CAE recorded a net loss for the quarter of $347.0 million, or $1.40 per share.
This includes a non-cash charge of $443.3 million ($354.5 million net
after-tax) for impairment in the value of goodwill, intangible and tangible
assets. Excluding this charge, earnings from continuing operations for the
third quarter were $8.8 million (or $0.04 per share) compared to $14.5 million
(or $0.05 per share) last year. It should be noted that restructuring costs of
approximately $3.8 million pre-tax ($0.01 per share) have already been charged
to operating earnings in the third quarter. During the fourth quarter ending
March 31, 2005, the Company will record a $30-million charge for workforce
reduction and related expenses. An additional restructuring cost in the range
of $25 to $35 million will be incurred over the course of fiscal year 2006. The
third-quarter financial results do not include the estimated after-tax gain of
$110 million from the sale of the Marine Controls unit, which will be recorded
in the quarter ending March 31, 2005. All financial information is in Canadian
dollars.
New Business Plan
Immediately following his arrival as President and Chief Executive Officer last
August, Mr. Robert E. Brown initiated an extensive six-month strategic review
of CAE's markets, customers and other external stakeholders as well as its
internal resources and capabilities. Following this review, the Company has
reconfirmed its strategic direction. In doing so, it has adopted a plan that
will protect its technological leadership while at the same time fostering
synergies between its various operating units and implementing sound business
practices. The plan maintains a Civil Training Group and a Military Group, both
of which will be devoted to training, simulation, modeling and sales for their
specific markets. A new Simulation Products Group will consolidate all
manufacturing activities and include engineering, program management and global
procurement. These functions had previously existed in the other two groups,
resulting in duplication. The reorganization, which will be effective April 1,
2005, is expected to result in significant savings to the Company and will
position it well to face new market realities.

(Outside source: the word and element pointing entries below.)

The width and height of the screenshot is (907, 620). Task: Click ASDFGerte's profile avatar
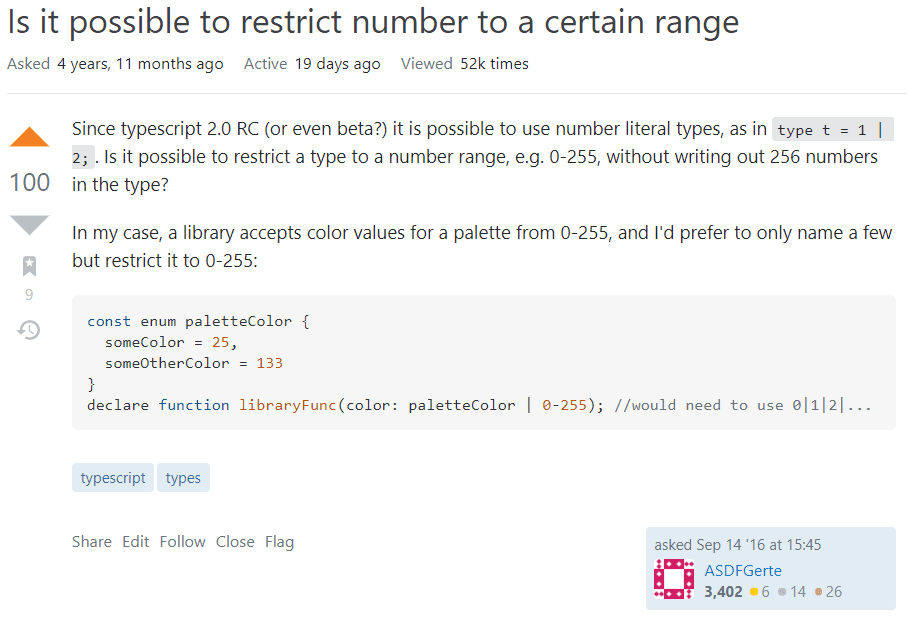[673, 579]
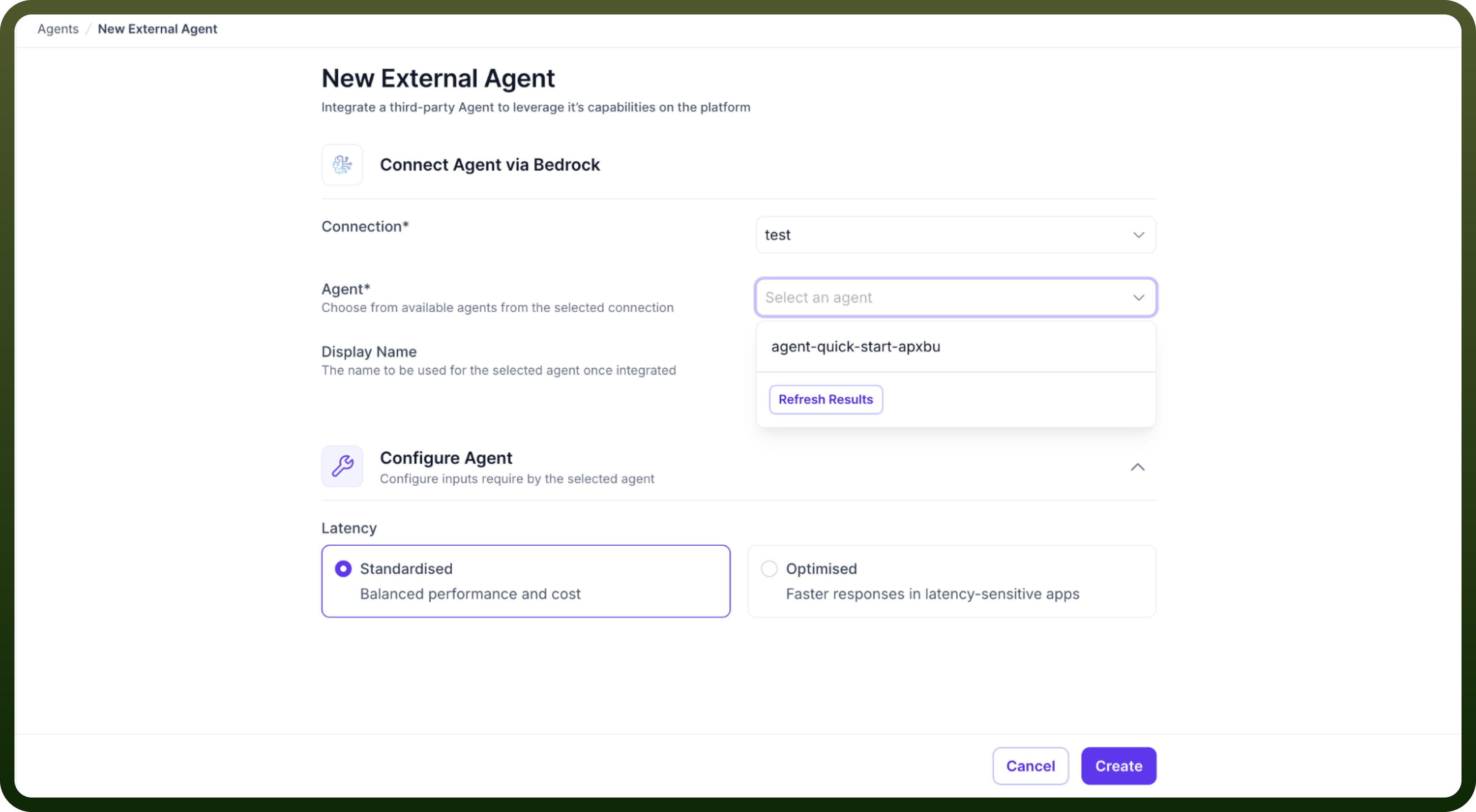Click the Bedrock brain icon

click(x=342, y=165)

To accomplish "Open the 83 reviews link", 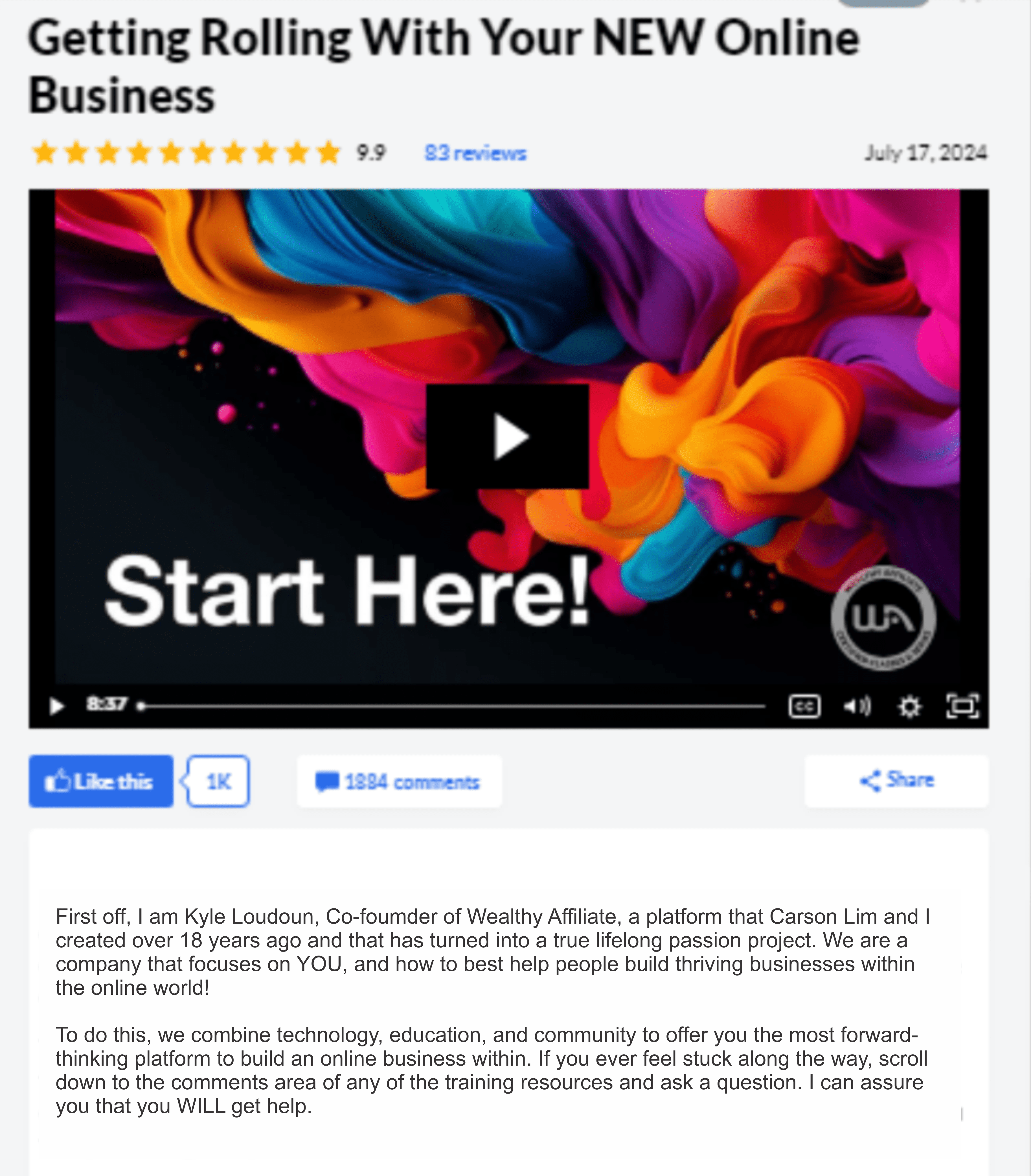I will click(x=475, y=153).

"Our plan will change the way we do business," said CAE President and Chief
Executive Officer Robert E. Brown. "CAE has sound fundamentals: talented
people, remarkable technical expertise and quality products. Based on these
core strengths, we have put in place a new structure that will encourage a
sharing of expertise between units and make us a more efficient operation. In
addition, it will clarify responsibilities and accountability and improve our
competitive position in the marketplace.
"Our team has the expertise and experience to make our new structure work," Mr.

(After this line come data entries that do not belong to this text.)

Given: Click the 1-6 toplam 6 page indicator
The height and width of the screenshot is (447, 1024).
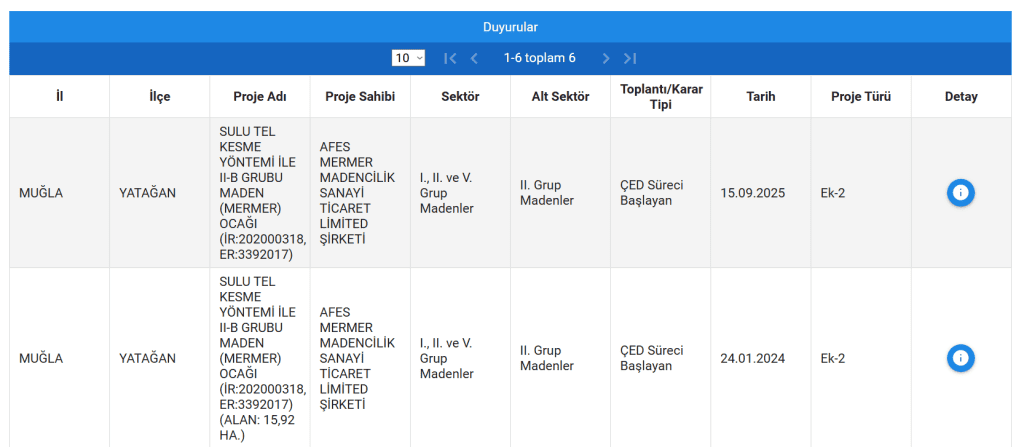Looking at the screenshot, I should click(540, 58).
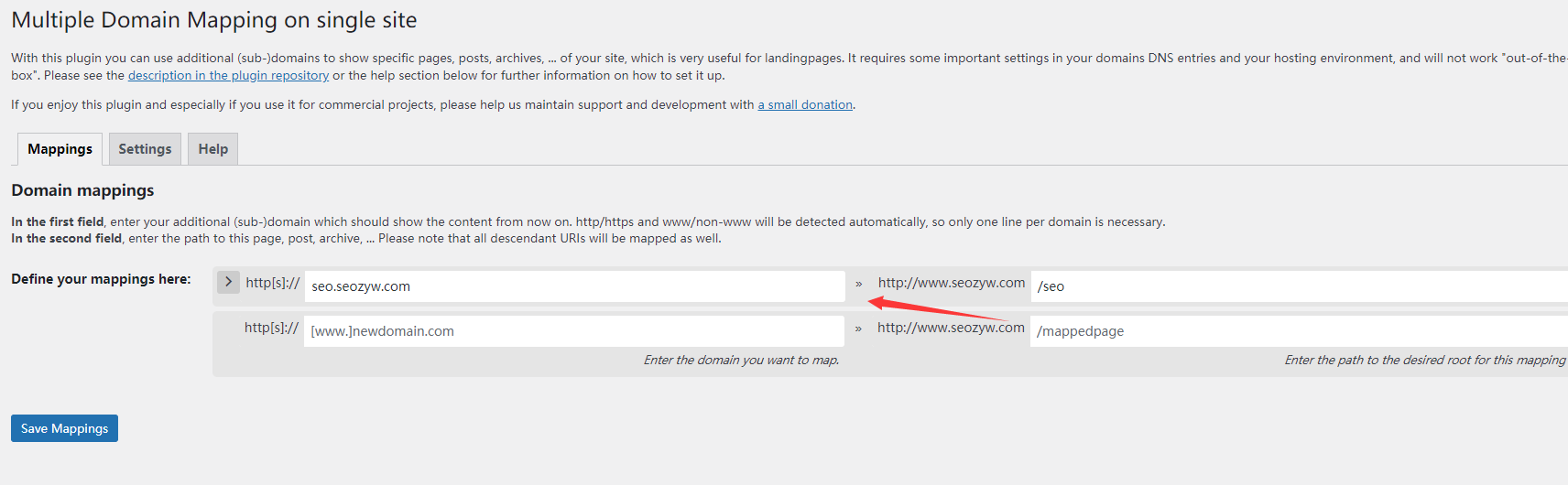Click the /mappedpage path field
Image resolution: width=1568 pixels, height=485 pixels.
[x=1299, y=331]
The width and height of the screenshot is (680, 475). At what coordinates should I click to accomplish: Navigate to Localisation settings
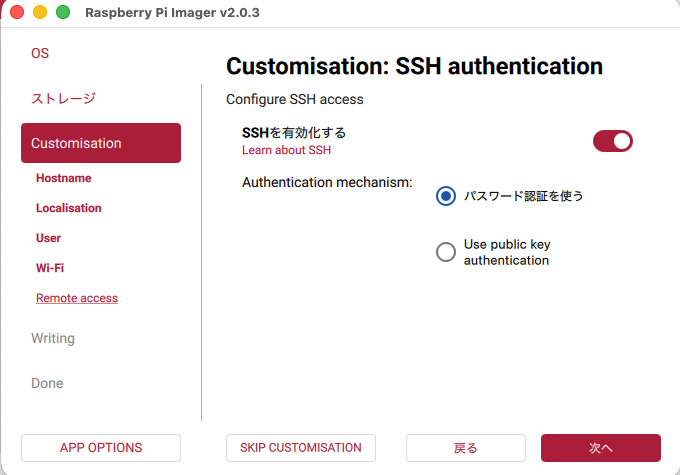tap(68, 208)
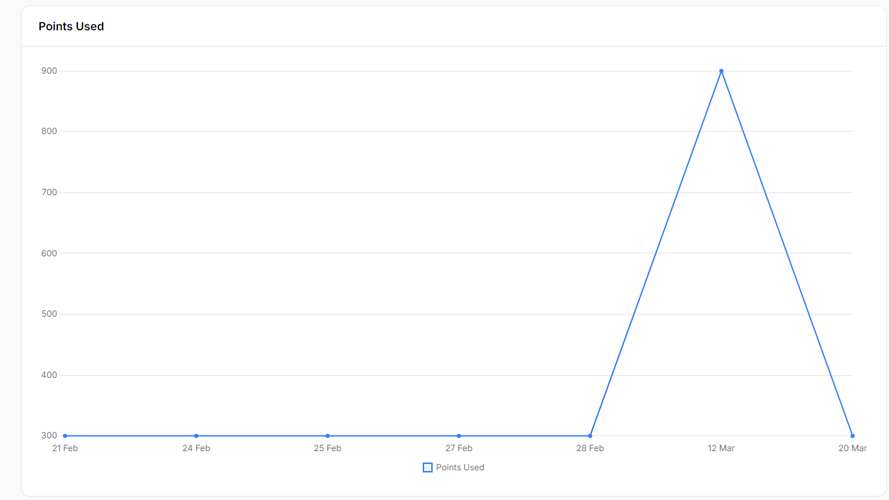
Task: Select the peak data point at 900
Action: coord(721,71)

Brown added. "The Civil Training Group will continue to be led by Jeff Roberts
while the Military Group will remain under the leadership of Don Campbell. Marc
Parent, who joined us last week and who has 20 years' experience in aerospace,
will be the Group President of the new Simulation Products Group. All three
will have full accountability and P&L responsibility.
"In line with our commitment to be more transparent in both our financial and
operational information, we will, in the next fiscal year, start providing a
full segmentation of CAE's equipment and training performance, enabling
stakeholders to properly assess the condition and prospects of all of our
businesses.
"Effective today, we are also announcing the appointment of Mr. Alain Raquepas,
C.A., LL.B., as Chief Financial Officer. After conducting an extensive internal
and external search for a new CFO, we came to realize that the most qualified
person for the job was already within our midst. Alain's knowledge of CAE and
the industry in general are considerable. He had previously served as
Vice-President, Finance, of our military business and has been acting CFO for
the past four months. In that capacity, he has done an excellent job and has
guided us through this entire restructuring process. We offer our
congratulations to Alain and wish him all the best in his new role."
Other Organizational Changes and Restructuring
"This has been a challenging time, requiring difficult decisions," said Mr.
Brown. "To eliminate duplication and to achieve a more competitive cost
structure, we will be reducing our headcount by some 450 people. I feel deep
regret at the hardship that I know this will cause the employees who will be
leaving, as well as their families, but this is a measure we must take to
assure the long-term stability of the company."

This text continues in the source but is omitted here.